Para consolidar a prevenção, a PRIP também vem oferecendo o curso Saúde Mental na USP: inclusão e pertencimento. Trata-se de um curso de difusão (20 horas) voltado para a comunidade uspiana, abordando os pontos principais da política de saúde mental em construção na USP e alguns tópicos relacionados às situações de crise em saúde mental na Universidade. 
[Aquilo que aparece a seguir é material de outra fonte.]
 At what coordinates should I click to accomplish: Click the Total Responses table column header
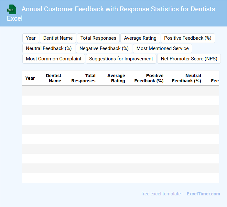coord(83,78)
Já foram realizadas duas edições, em 2022 e 2023, e uma terceira deve ter início no dia 22 de maio. “O público-alvo é a comunidade USP, em todos os seus segmentos (servidores técnico-administrativos e docentes, alunos de graduação e pós-graduação, pesquisadores), privilegiando aqueles que têm envolvimento com projetos de saúde mental em suas unidades e setores”, informa o diretor da área de saúde mental da PRIP, Ricardo Teixeira, ao Jornal da USP. O curso está previsto para ocorrer de forma on-line e síncrona, nas segundas e quartas-feiras, das 18 às 20h30, totalizando nove aulas. De acordo com Teixeira, as inscrições serão abertas pelo sistema Apolo e divulgadas no site da PRIP em breve.

Ricardo Teixeira é médico sanitarista e coordena a Diretoria de Saúde Mental e Bem Estar Social da Pró-Reitoria de Inclusão e Pertencimento da USP - Foto: PRIP/USP

Documento obtido pelo Jornal da USP afirma que a direção de saúde mental e bem-estar social da PRIP planeja ainda outras ações de formação para 2024, como a realização do curso Promoção da saúde mental e acolhimento de sofrimentos psicossociais em contextos universitários. O curso estaria voltado para a formação de “brigadas de saúde mental” nas unidades da USP. Os grupos seriam treinados para atuarem como referências para questões de saúde mental em seus espaços de estudo e trabalho, como “escutadores” ou socorristas em situações de crise.